Extrait du texte
********************
Tunnel de prix pour la vente de vins issus de réserves interprofessionnelles : la fixation collective des bornes n’est pas autorisée, selon l’Autorité
D’après l’avis de l’Autorité de la concurrence (ci-après « l’Autorité ») n° 24-A-01 du 12 mars 2024, la mesure d’encadrement des prix des réserves interprofessionnelles envisagée dans le secteur du vin n’est pas conforme aux règles du droit de la concurrence. L’Autorité considère en effet que l’objectif de lutte contre la volatilité des prix pourrait être atteint par les interprofessions par des mesures moins restrictives, en insérant, notamment, dans leur accord interprofessionnel, une disposition permettant aux acteurs concernés de prévoir dans leurs contrats des bornes minimales ou maximales, librement déterminées par les parties à la vente, entre lesquelles le prix de la réserve pourrait fluctuer.
Saisie sur le fondement de l’article L.462-1 du code de commerce par le ministre de l’économie, des finances et de la souveraineté industrielle, l’Autorité a communiqué le 15 avril 2024 son avis du 12 mars 2024 concernant l’encadrement du prix des réserves interprofessionnelles dans le secteur du vin par les organisations interprofessionnelles afin de stabiliser les prix, tant à l’amont, qu’à l’aval.
Alors que les interprofessions vitivinicoles peuvent légalement mettre en place des mesures de régulation du marché comme la mise en réserve d’une partie des récoltes (article 167 du règlement portant OCM), ces dernières souhaitaient également encadrer, à leur niveau collectif, le prix de la réserve lors de la libération de celle-ci, afin notamment d’éviter une fluctuation trop importante entre le prix du volume principal et celui du volume mis en réserve. Plus précisément, lesdites interprofessions envisageaient de prévoir, dans leur accord interprofessionnel, que le prix de la réserve au moment de sa libération ne puisse pas fluctuer au-delà et en dessous d’un certain niveau par rapport au prix du volume principal. Le prix restait en revanche librement fixé par les parties à la vente.
En effet, le secteur vinicole se caractérise, notamment en raison des aléas climatiques, par une certaine fluctuation des volumes et de la qualité des récoltes d’une année à l’autre. Il fait face, en outre, depuis plusieurs années, à une baisse de la demande. Dans ce contexte, les acteurs cherchent à se prémunir contre ces aléas en décidant de mettre en réserve une partie de la récolte de raisins lorsque le volume de celle-ci est élevé et à libérer des volumes mis en réserve lorsqu’une récolte est plus faible qu’anticipée.
L’Autorité considère que, même si la régulation économique du secteur agricole est spécifique en ce que le traité sur le fonctionnement de l’Union européenne (TFUE) prévoit expressément une limitation de l’application des règles de concurrence à ce secteur, la mesure d’encadrement du prix des réserves interprofessionnelles envisagée ne rentre pas dans ces dérogations. Les dispositions sur les mesures de régulation de l’offre du secteur vitivinicoles et les dérogations des interprofessions au droit de la concurrence ne permettent pas aux interprofessions de prendre des mesures de fixation des prix (article 167 et 210 du règlement OCM).
********************
Consignes
1 > Pour chacune des affirmations suivantes, dites si elle s’accorde avec l’extrait sur le prix des réserves de vin. Répondez par oui ou par non, puis citez mot pour mot les mots du texte qui permettent de trancher.
(a) L’Autorité juge la mesure envisagée conforme aux règles du droit de la concurrence.
(b) L’Autorité a communiqué son avis le 15 avril 2024.
(c) Le secteur du vin connaît depuis plusieurs années une hausse de la demande.
2 > Résumez en deux phrases l’extrait sur le prix des réserves de vin.
3 > Recopiez le passage de l’extrait sur le prix des réserves de vin qui va de « En effet, le » à « plus faible qu’anticipée. ».

Matériel fourni
********************
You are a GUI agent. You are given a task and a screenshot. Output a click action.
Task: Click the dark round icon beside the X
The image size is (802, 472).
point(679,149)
********************
Réponses rédigées
1 >
(a) Non : « la mesure d’encadrement des prix des réserves interprofessionnelles envisagée dans le secteur du vin n’est pas conforme aux règles du droit de la concurrence »
(b) Oui : « l’Autorité a communiqué le 15 avril 2024 son avis du 12 mars 2024 »
(c) Non : « Il fait face, en outre, depuis plusieurs années, à une baisse de la demande. »

2 > Dans un avis du 12 mars 2024, l’Autorité de la concurrence estime que l’encadrement collectif du prix des réserves de vin envisagé par les interprofessions n’est pas conforme au droit de la concurrence, car les dérogations prévues pour l’agriculture ne leur permettent pas de fixer les prix. Elle considère que la lutte contre la volatilité des prix pourrait passer par des mesures moins restrictives, par exemple des bornes de prix librement fixées par les parties dans leurs contrats.

3 >
En effet, le secteur vinicole se caractérise, notamment en raison des aléas climatiques, par une certaine fluctuation des volumes et de la qualité des récoltes d’une année à l’autre. Il fait face, en outre, depuis plusieurs années, à une baisse de la demande. Dans ce contexte, les acteurs cherchent à se prémunir contre ces aléas en décidant de mettre en réserve une partie de la récolte de raisins lorsque le volume de celle-ci est élevé et à libérer des volumes mis en réserve lorsqu’une récolte est plus faible qu’anticipée.